My stress levels were nice and low; around a 3 or 4.  Add ten, carry the one and multiple it by the square root of 42 and you've got a value close to my current stress level with work.  On top of it, there's some crazy things happening beyond my little corner at work that I don't even know how to explain.  I love my workplace, but things beyond my control are trickling down all the time and I'm unfortunately in the splash zone.  (And might I add not the 'fun' splash zone, like at Sea World.)

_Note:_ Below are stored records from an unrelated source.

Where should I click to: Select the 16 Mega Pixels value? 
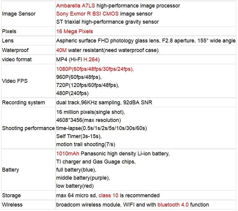coord(74,31)
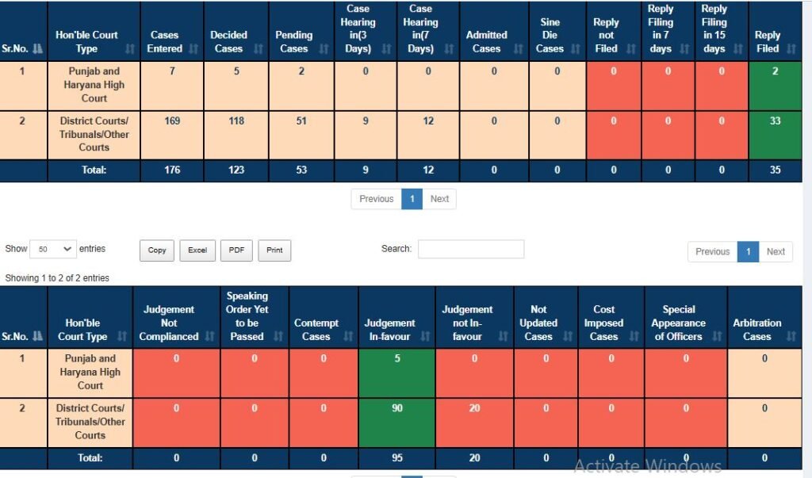Sort by Sr.No. icon in top table
This screenshot has height=478, width=812.
(x=36, y=48)
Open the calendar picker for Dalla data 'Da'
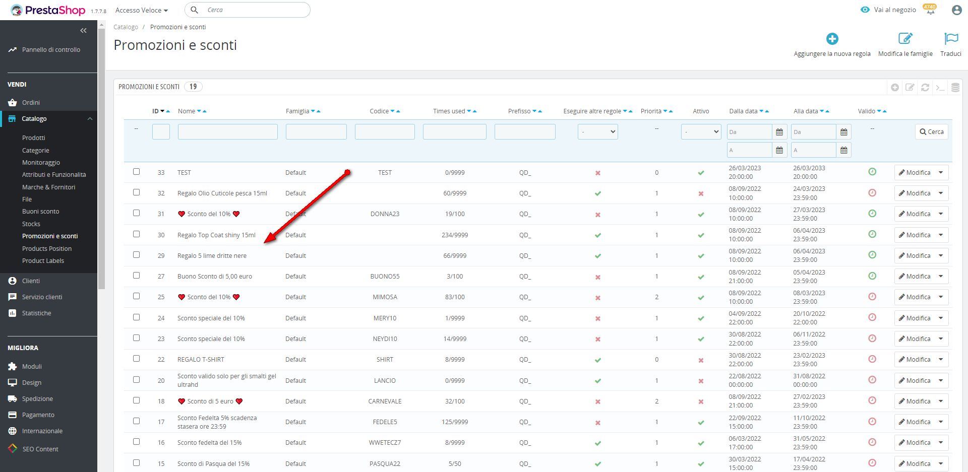Screen dimensions: 968x472 tap(779, 132)
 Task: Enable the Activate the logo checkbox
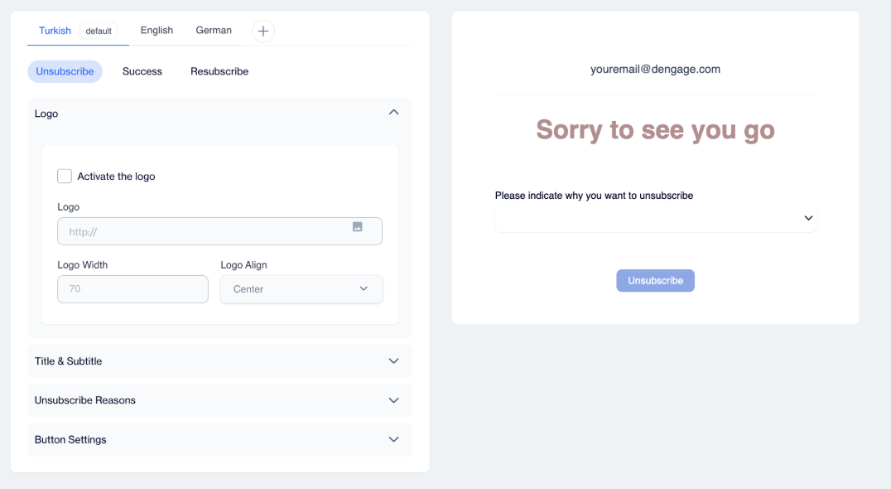tap(65, 177)
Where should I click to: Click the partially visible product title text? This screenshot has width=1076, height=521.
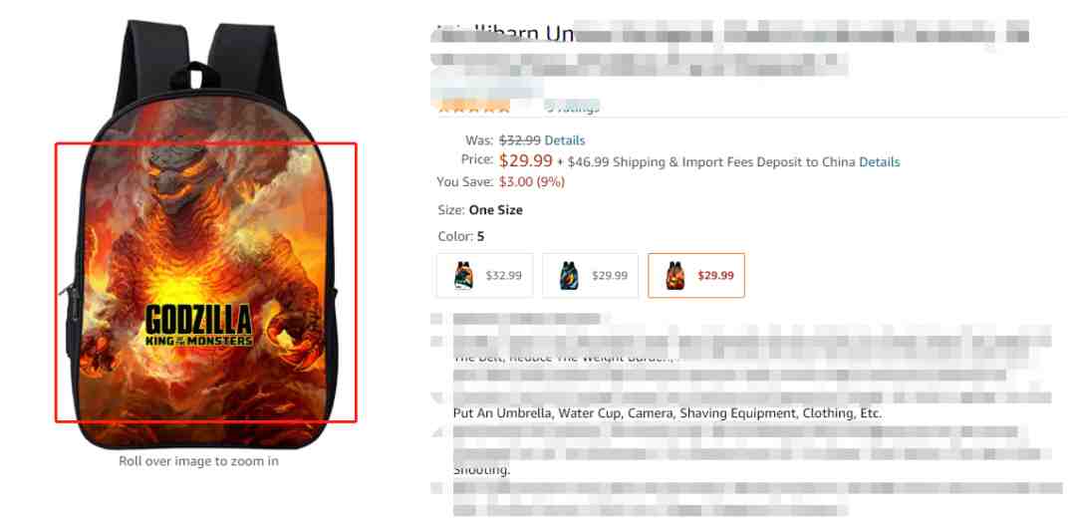click(506, 32)
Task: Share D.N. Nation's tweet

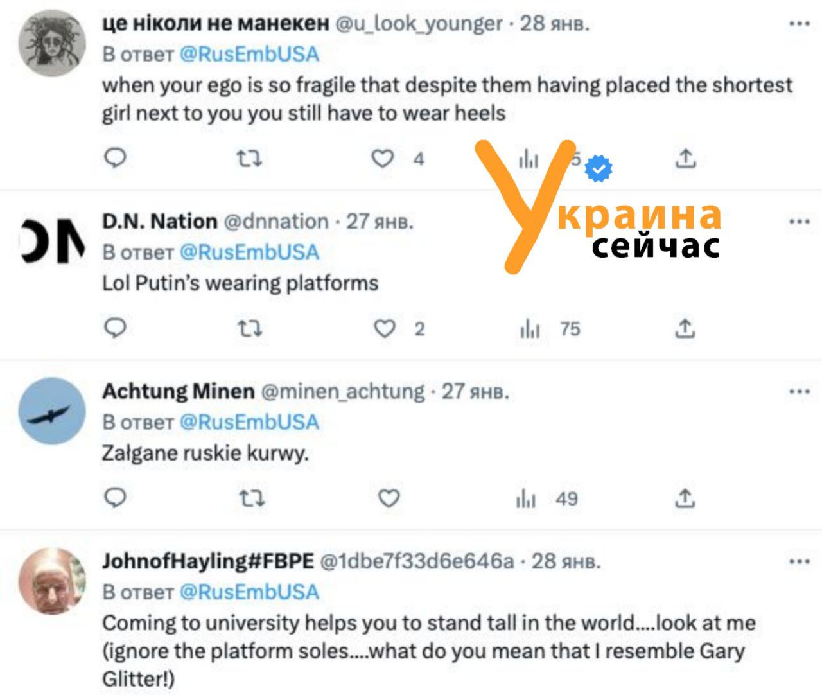Action: point(685,329)
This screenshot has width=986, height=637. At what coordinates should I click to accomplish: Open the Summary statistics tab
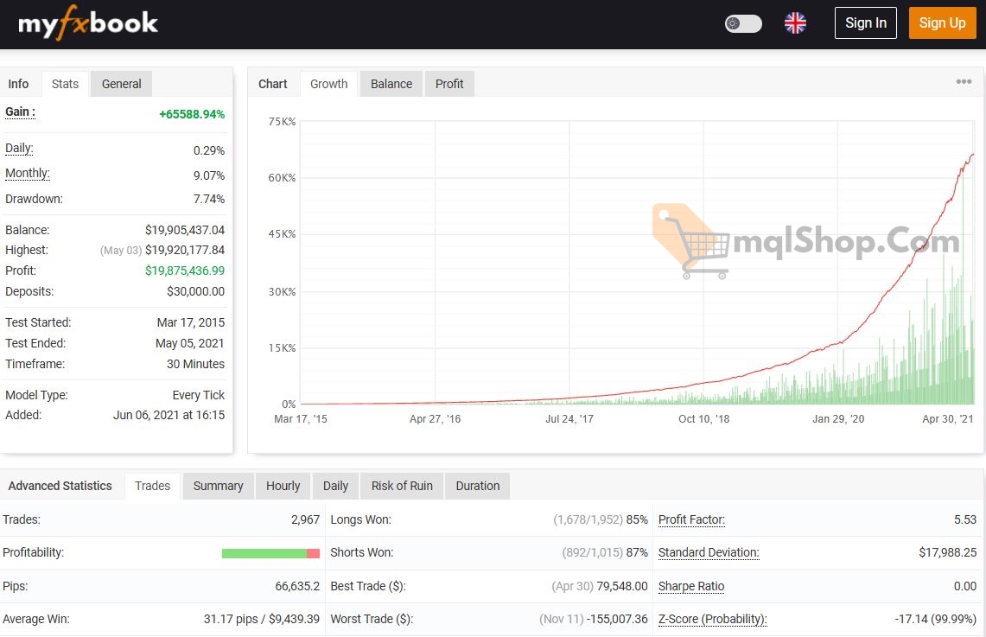point(218,486)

I was previously floating along nicely because I had a student teacher.  She did very well, and I took every opportunity to pass on my knowledge to her.  At times I felt harsh.  I make myself feel better by reminding myself that I was only trying to show her the positive and negative aspects of how she was planning, teaching and grading.  She knew her content very well, but since the practicum was so short she didn't have the time to really start 'owning' the curriculum with respect to creating, tinkering and drafting up her own materials such as presentations and activities for students.  It is a shame that student teaching programs only provide a short two or three month experience in the classroom.  I think they should be more time to really see how the inner workings of a school and its students and faculty.

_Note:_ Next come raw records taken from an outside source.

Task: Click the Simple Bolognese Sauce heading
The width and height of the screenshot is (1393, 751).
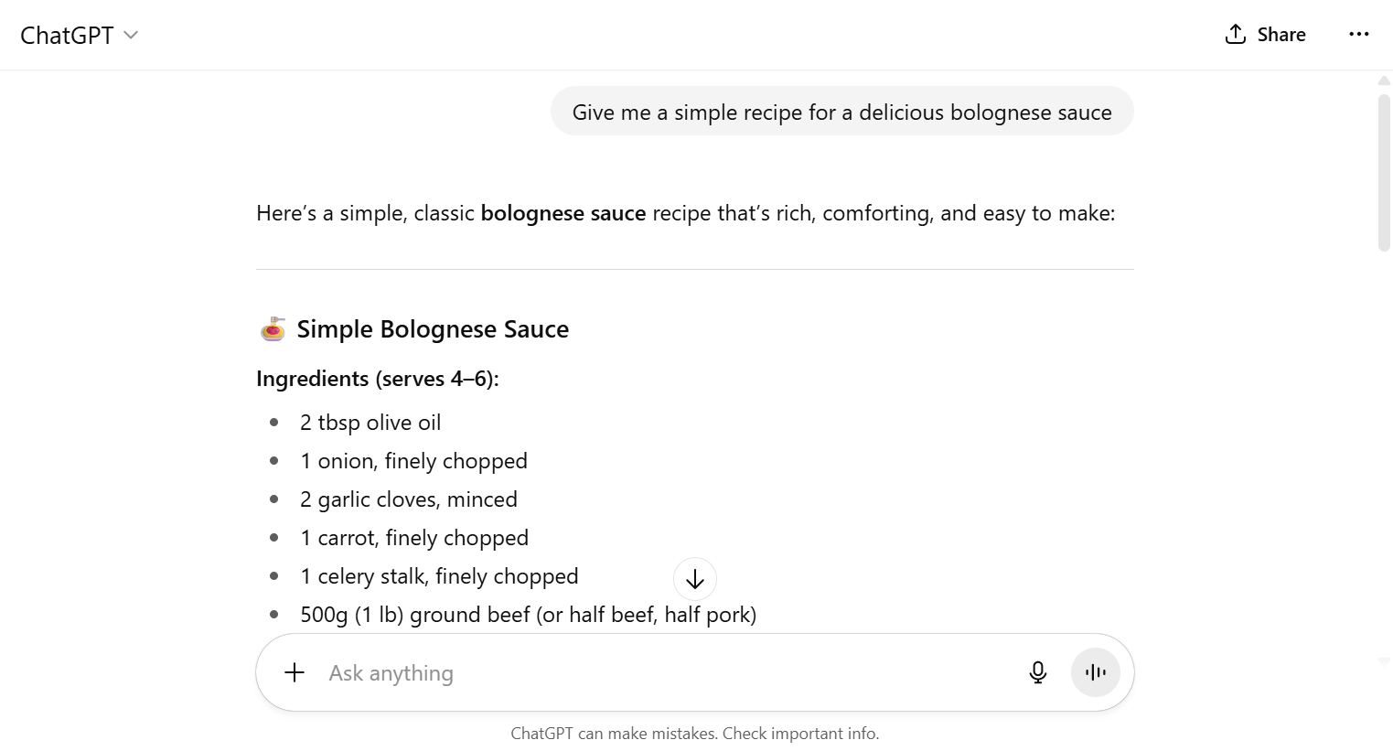Action: pos(433,329)
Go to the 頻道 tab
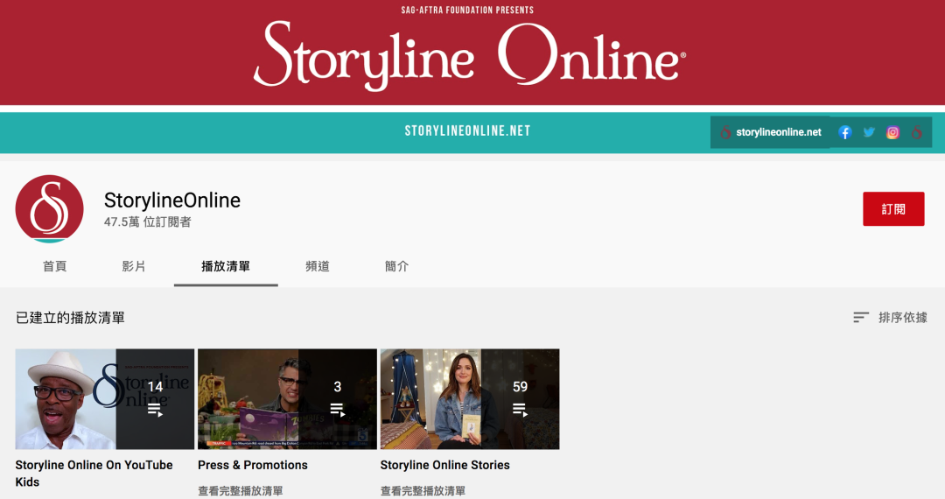The image size is (945, 499). (318, 266)
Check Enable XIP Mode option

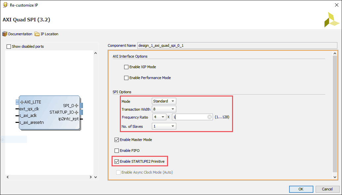pyautogui.click(x=126, y=67)
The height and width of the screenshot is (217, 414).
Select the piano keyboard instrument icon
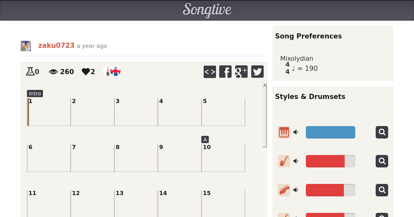[284, 132]
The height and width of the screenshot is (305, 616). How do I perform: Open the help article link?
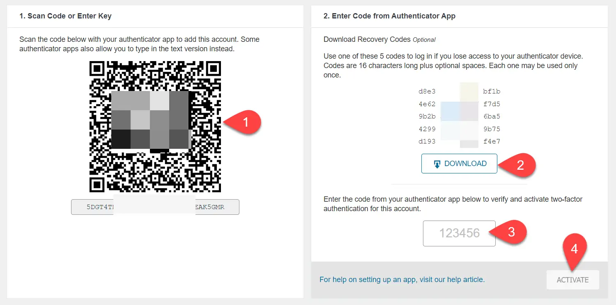pyautogui.click(x=402, y=280)
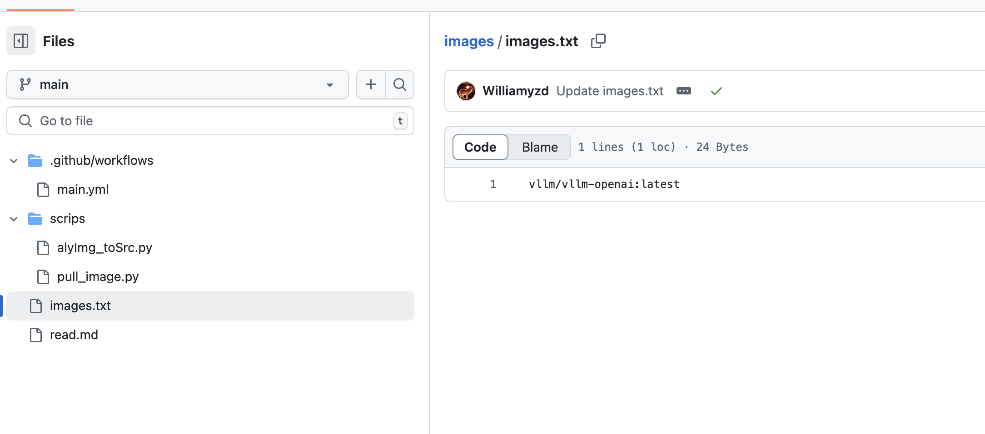Screen dimensions: 985x434
Task: Switch to the Blame view tab
Action: (539, 147)
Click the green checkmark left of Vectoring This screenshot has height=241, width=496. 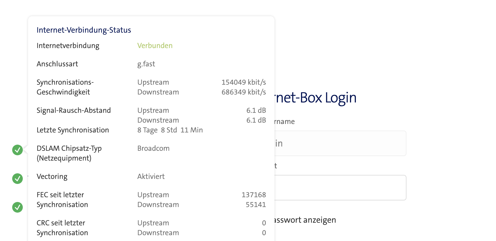point(17,179)
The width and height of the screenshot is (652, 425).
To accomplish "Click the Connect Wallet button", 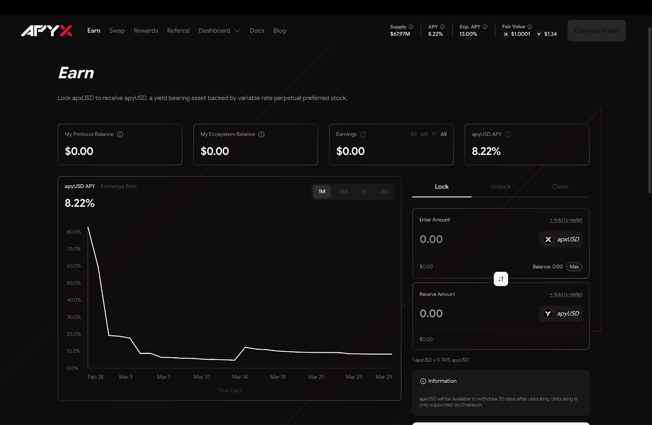I will [x=597, y=31].
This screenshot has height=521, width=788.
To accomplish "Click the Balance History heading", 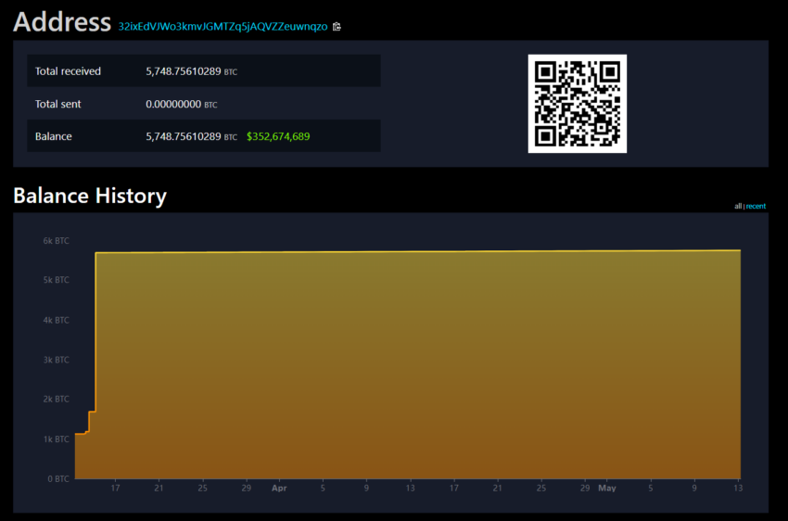I will click(90, 196).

I guess, however, that people can't just attend graduate school and also work as a student teacher all year long.  I did it, but I was fortunate to have the means to do so.  Not everyone has that luxury and bills do pile up, of course.  Just as I managed that crazy year of student teaching, I'll manage without her now, stress or no stress.  I'm enjoying my classes, despite the good coming with the bad.  That always seems to be the way of it at school. There is a lot of joy and pain.  As Carl Sagan said;

“You're an interesting species. An interesting mix. You're capable of such beautiful dreams, and such horrible nightmares. You feel so lost, so cut off, so alone, only you're not. See, in all our searching, the only thing we've found that makes the emptiness bearable, is each other.”

This helps when I have trouble describing what it is like teaching, because it comes pretty close to how I feel.  Teaching is lonely, and shows me some harsh truths about humans.  But, more often than not, the beautiful dreams shine through the horrible nightmares.